Single-cell data presents distinctive normalization challenges that demand specialized approaches tailored to its unique characteristics. Unlike bulk RNA-seq, single-cell data is extraordinarily sparse and zero-inflated—most genes in most cells register zero counts, primarily due to technical limitations in capturing and detecting transcripts rather than true biological absence.
# Normalization and log transformation
print("Normalizing data...")
sc.pp.normalize_total(adata_filtered, target_sum=1e4)
sc.pp.log1p(adata_filtered)
# Highly variable gene selection with improved parameters
print("Identifying highly variable genes...")
sc.pp.highly_variable_genes(adata_filtered, n_top_genes=2000, subset=True)Our normalization workflow addresses these challenges through the following approach: first, we scale each cell's expression values to a common denominator (10,000 counts) with sc.pp.normalize_total(), effectively neutralizing differences in sequencing depth between cells without overcorrecting for biological differences in RNA content. We then apply log-transformation with sc.pp.log1p(), which stabilizes variance across the expression spectrum and compresses the extreme dynamic range typical of gene expression data. Finally, we select the 2,000 most highly variable genes with sc.pp.highly_variable_genes(), focusing our analysis on genes with genuine biological signal while filtering out the vast majority of genes showing primarily technical noise or housekeeping patterns. This three-step approach—scaling, transformation, and feature selection—creates a foundation for dimensionality reduction and clustering that emphasizes biological variation while mitigating the confounding effects of technical artifacts and random noise.
The dimensionality of single-cell data is staggering – thousands of genes measured across thousands of cells. Effective dimensionality reduction is not merely a computational convenience but a biological necessity, helping us separate signal from noise and visualize complex cellular relationships:
# apply z-transformation
sc.pp.scale(adata_filtered, zero_center=True)
# perform dimensionality reduction via PCA
sc.tl.pca(adata_filtered, svd_solver='arpack')
# construct graph of nearest neighbors
sc.pp.neighbors(adata_filtered, n_neighbors=20, n_pcs=30)
# apply leiden clustering algorithm
sc.tl.leiden(adata_filtered, key_added='clusters', resolution=0.3, n_iterations=3, flavor='igraph', directed=False)
# create and visualize UMAP
sc.tl.umap(adata_filtered)
sc.pl.umap(adata_filtered, color='clusters', add_outline=True, legend_loc='on data', legend_fontsize=12, legend_fontoutline=2, frameon=True)
labels = adata_filtered.obs['clusters']
sil_score = silhouette_score(adata_filtered.obsm['X_pca'], labels)

### TASK ITEM
Quote the passage on single-cell data from "Single-cell data presents" to "sc.pp.log1p(adata_filtered)". Rely on the passage on single-cell data and nothing else.

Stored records

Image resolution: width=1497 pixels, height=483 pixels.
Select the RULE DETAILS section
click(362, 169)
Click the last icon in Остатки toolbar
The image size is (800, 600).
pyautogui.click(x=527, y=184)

### SOLUTION FOR THIS TASK
Single-cell data presents distinctive normalization challenges that demand specialized approaches tailored to its unique characteristics. Unlike bulk RNA-seq, single-cell data is extraordinarily sparse and zero-inflated—most genes in most cells register zero counts, primarily due to technical limitations in capturing and detecting transcripts rather than true biological absence.
# Normalization and log transformation
print("Normalizing data...")
sc.pp.normalize_total(adata_filtered, target_sum=1e4)
sc.pp.log1p(adata_filtered)